Laboratory of genetics and physiology 2 (LGP2) is a member of the RIG-I-like receptor family of cytoplasmic pattern recognition receptors that detect molecular signatures of virus infection and initiate antiviral signal transduction cascades. The ATP hydrolysis activity of LGP2 is essential for antiviral signaling, but it has been unclear how the enzymatic properties of LGP2 regulate its biological response. Quantitative analysis of the dsRNA binding and enzymatic activities of LGP2 revealed high dsRNA-independent ATP hydrolysis activity. Biochemical assays and single-molecule analysis of LGP2 and mutant variants that dissociate basal from dsRNA-stimulated ATP hydrolysis demonstrate that LGP2 utilizes basal ATP hydrolysis to enhance and diversify its RNA recognition capacity, enabling the protein to associate with intrinsically poor substrates. This property is required for LGP2 to synergize with another RIG-I-like receptor, MDA5, to potentiate IFNß transcription in vivo during infection with encephalomyocarditis virus or transfection with poly(I:C). These results demonstrate previously unrecognized properties of LGP2 ATP hydrolysis and RNA interaction and provide a mechanistic basis for a positive regulatory role for LGP2 in antiviral signaling.

Impaired cellular responses to cytosolic DNA or infection with Listeria monocytogenes and vaccinia virus in the absence of the murine LGP2 protein.

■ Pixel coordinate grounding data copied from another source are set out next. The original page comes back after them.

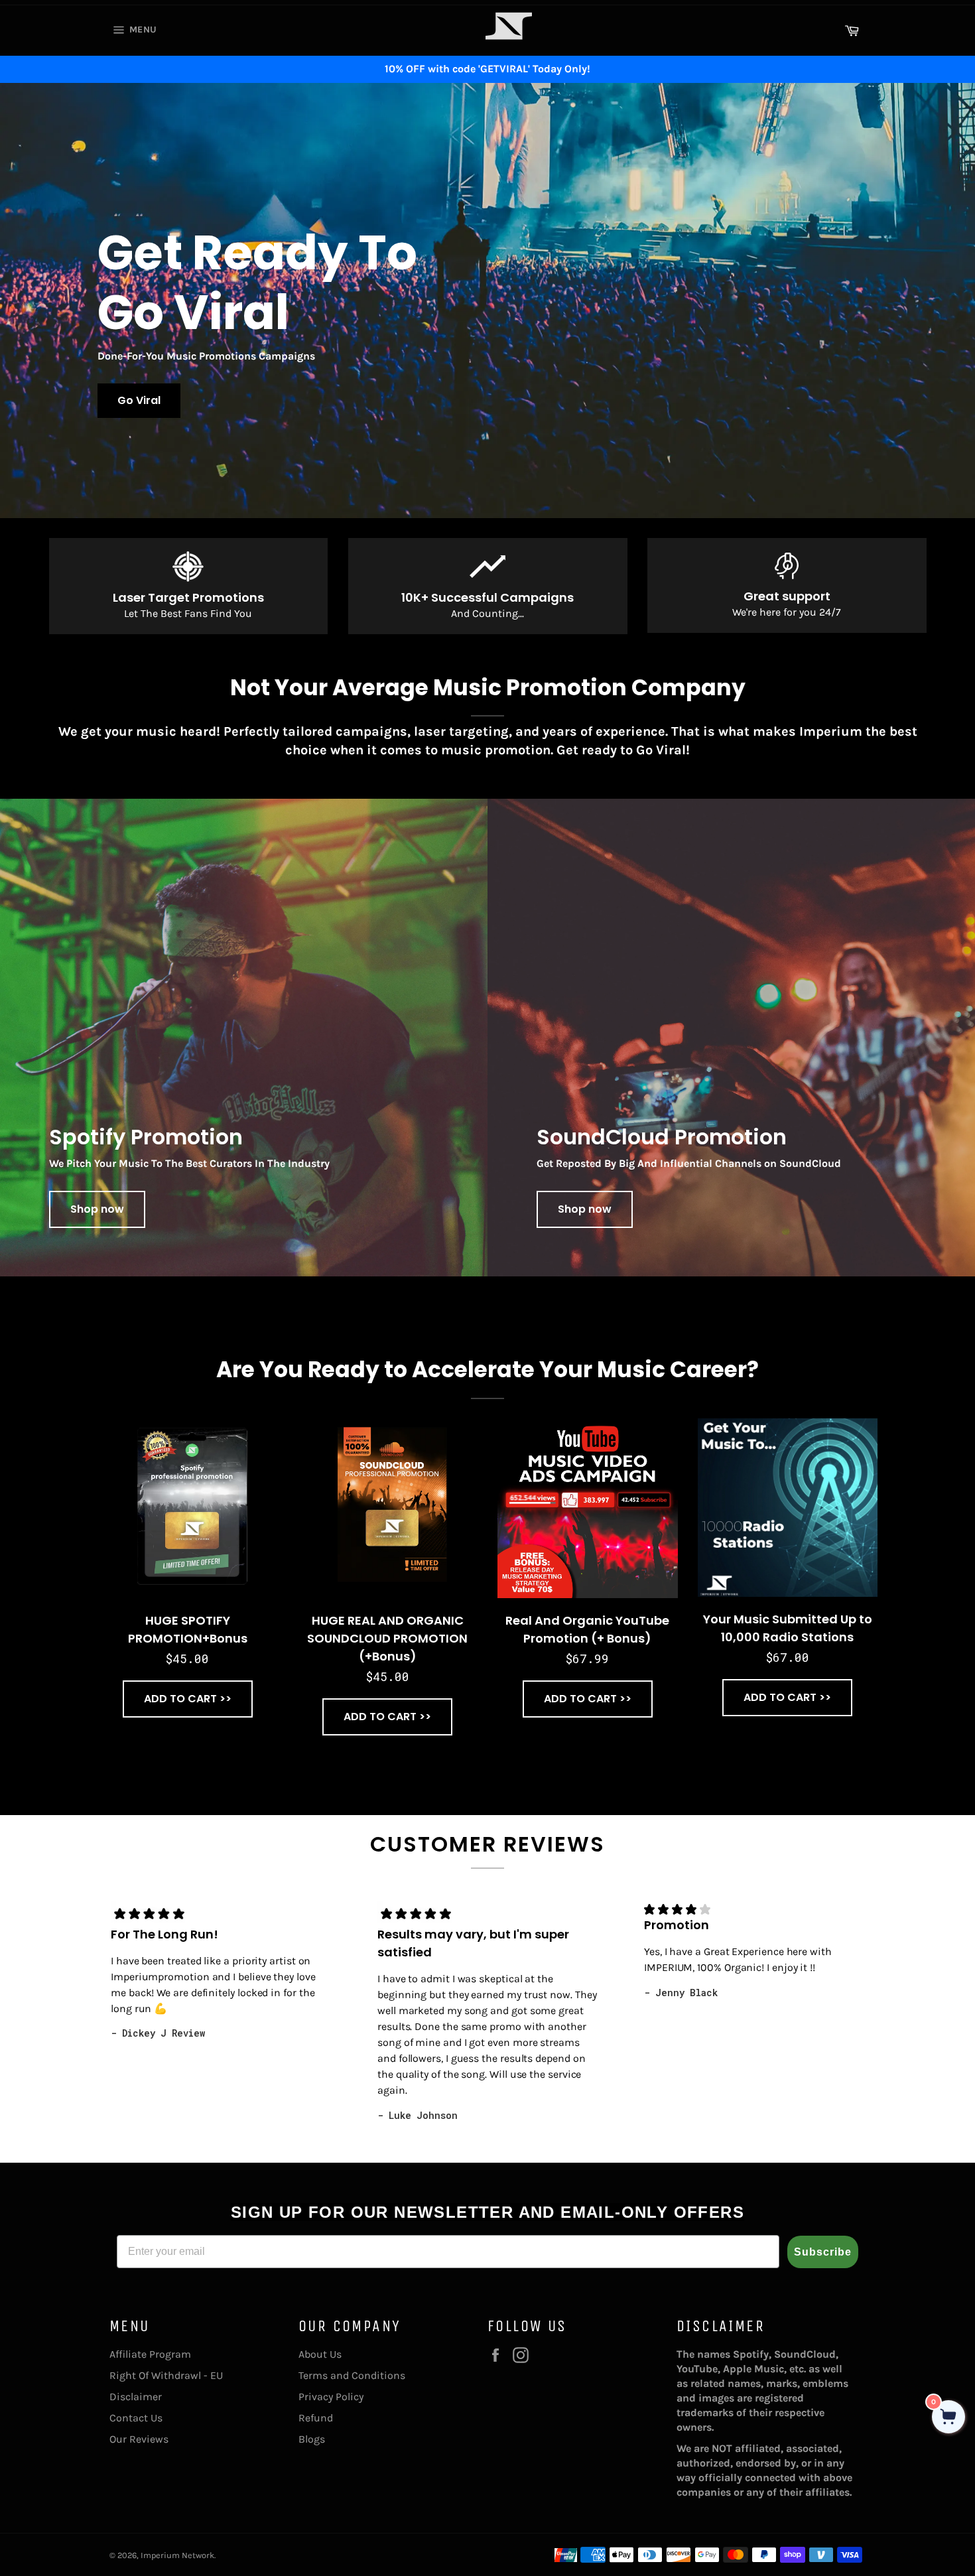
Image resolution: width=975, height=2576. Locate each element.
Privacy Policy (330, 2396)
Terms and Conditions (351, 2375)
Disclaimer (135, 2396)
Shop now (97, 1209)
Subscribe (823, 2252)
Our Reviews (138, 2439)
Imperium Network (177, 2555)
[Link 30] (509, 48)
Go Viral (139, 400)
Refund (315, 2417)
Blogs (311, 2439)
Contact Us (135, 2417)
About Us (320, 2354)
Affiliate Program (150, 2354)
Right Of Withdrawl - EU (166, 2375)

Innate immune signaling is crucial for detection of and the initial response to microbial pathogens. Evidence is provided indicating that LGP2, a DEXH box domain protein related to the RNA recognition receptors RIG-I and MDA5, participates in the cellular response to cytosolic double-stranded DNA (dsDNA). Analysis of embryonic fibroblasts and macrophages from mice harboring targeted disruption in the LGP2 gene reveals that LGP2 can act as a positive regulator of type I IFN and anti-microbial gene expression in response to transfected dsDNA. Results indicate that infection of LGP2-deficient mice with an intracellular bacterial pathogen, Listeria monocytogenes, leads to reduced levels of type I IFN and IL12, and allows increased bacterial growth in infected animals, resulting in greater colonization of both spleen and liver. Responses to infection with vaccinia virus, a dsDNA virus, are also suppressed in cells lacking LGP2, reinforcing the ability of LGP2 to act as a positive regulator of antiviral signaling. In vitro mechanistic studies indicate that purified LGP2 protein does not bind DNA but instead mediates these responses indirectly. Data suggest that LGP2 may be acting downstream of the intracellular RNA polymerase III pathway to activate anti-microbial signaling. Together, these findings demonstrate a regulatory role for LGP2 in the response to cytosolic DNA, an intracellular bacterial pathogen, and a DNA virus, and provide a plausible mechanistic hypothesis as the basis for this activity.